Advertising 101: Get Us Talking About Derek Jeter

Do those Jeter/Manning billboards on I-95 piss you off? Exactly the point

Like much of the Delaware Valley, I spent the past week in a state of giddy euphoria over the signing of Cliff Lee. It didn’t take long for the Greater Philadelphia Tourism Marketing Corporation to tack up a clever billboard on I-95 South:

Dear Cliff,
You are…This is…
I promised myself I wouldn’t get choked up.
Welcome home.

With love,
Philadelphia

I’m getting misty-eyed just thinking about the Phillies rotation next season. But on that same side of the highway, there’s another billboard that turns stomachs as we drive to the misery that awaits us at work, or the airport, or a Sixers game — the one with the grinning mug of Derek Jeter staring us down. Remember him? One of the New York Yankees that cost Lee, and the 2009 Phillies, a World Series title? The guy’s also dating Minka Kelly, the sexiest woman alive, according to Esquire magazine. Enough is enough, dude. You’ve got the rings, the babes and the money. You’re smiling because even if we scrape up enough cash to buy that Movado watch you’re hawking, it won’t make us the MVP of our beer league softball team. Or help us score with the sexiest woman in Delco (maybe in some parts of Kensington, though).

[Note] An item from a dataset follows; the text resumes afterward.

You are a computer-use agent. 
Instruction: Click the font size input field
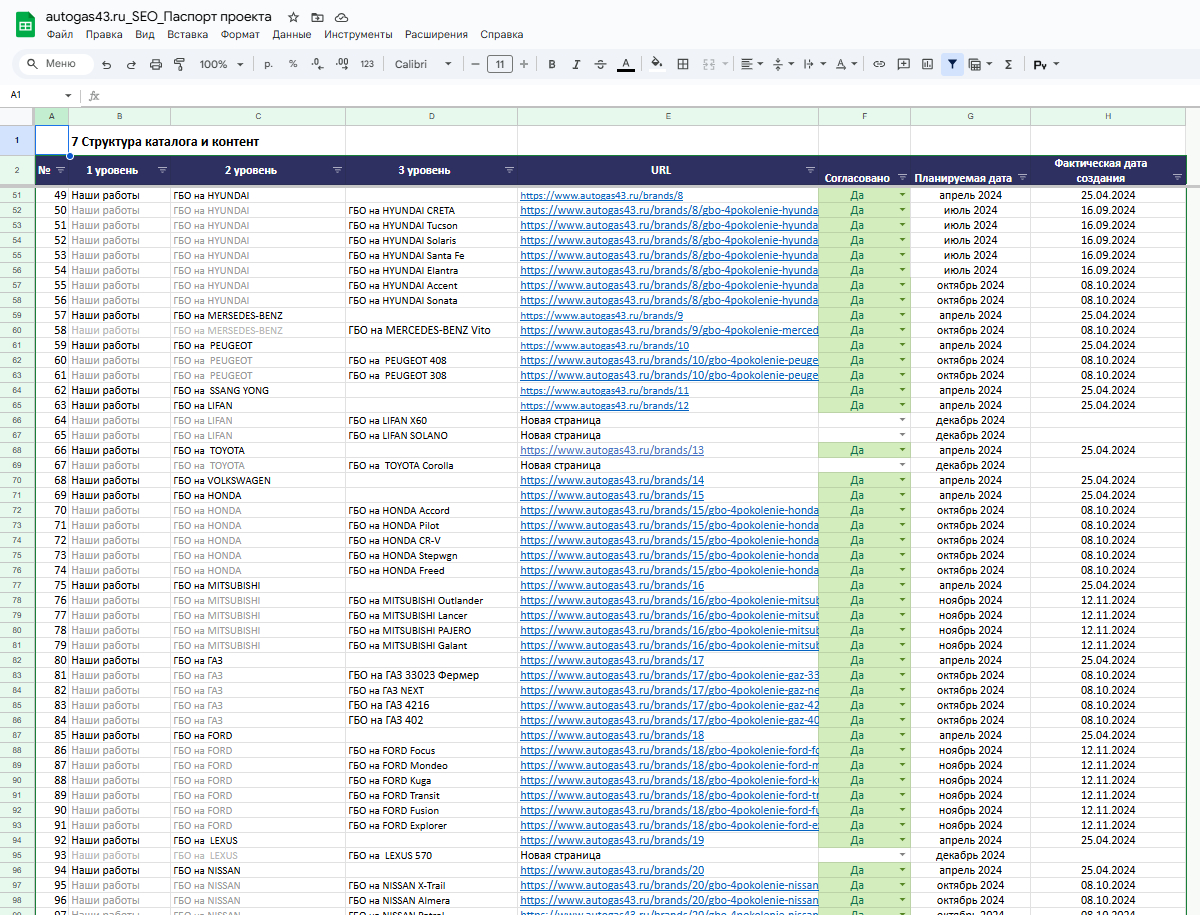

As it turns out, the guy who paid for that billboard, Derek Koss, isn’t a Yankees fan. He’s a Philly guy who sells Citizen and Movado watches. Jeter and Eli Manning (who’s on two 95 billboards, one in each direction, so we’re mocked by a Super Bowl champion quarterback coming and going) are Movado’s national spokesmen. Koss told the Inquirer that he can’t choose his own athletes to pitch their wares. But Movado is also endorsed by a NASCAR driver and Paula Creamer, a successful (and hot) pro golfer. Why not promote two innocuous sports figures instead of Jeter and Manning, who’ve collected championship rings at our expense?

Because we’re talking about it. That’s Advertising 101. I couldn’t pick Matt Kenseth out of a police lineup (he’s the NASCAR dude). And before this all became water-cooler talk, I couldn’t have told you that Koss’s company is called Time After Time, even though its name and phone number is on those billboards. Who’s got time to read fine print when you’re trying to survive rush hour traffic?

[SIGNUP]Woodbury Nissan has this figured out, too. They made an endorsement deal with Eagles quarterback Michael Vick, his first since leaving the slammer and returning to the NFL. It was a risky move, considering the significant number of people who still see him as a dog killer first, athlete second. But the dealership’s new television ad is amusing — a parody of The Office with Vick as the rookie salesman. Acting lessons are clearly not a part of Vick’s in-season schedule, but he comes across as likable. For him, it’s another step toward rebuilding his image. For the South Jersey car dealership, well, their little spot made national news, from USA Today to the Boston Herald, and was one of Yahoo’s top stories.

Sure, the watch guy is gambling that his ads aren’t driving business away. Same goes for the car folks in Woodbury. But the key isn’t always the message, or even the messenger. Get people talking. And writing. And blogging.

As it turns out, Woodbury Nissan plans to reach out to Cliff Lee for an endorsement similar to Vick’s. Surely no one would complain about that ad. But would anyone remember it? My advice: See if Tony Romo is available. Or better yet, Minka Kelly.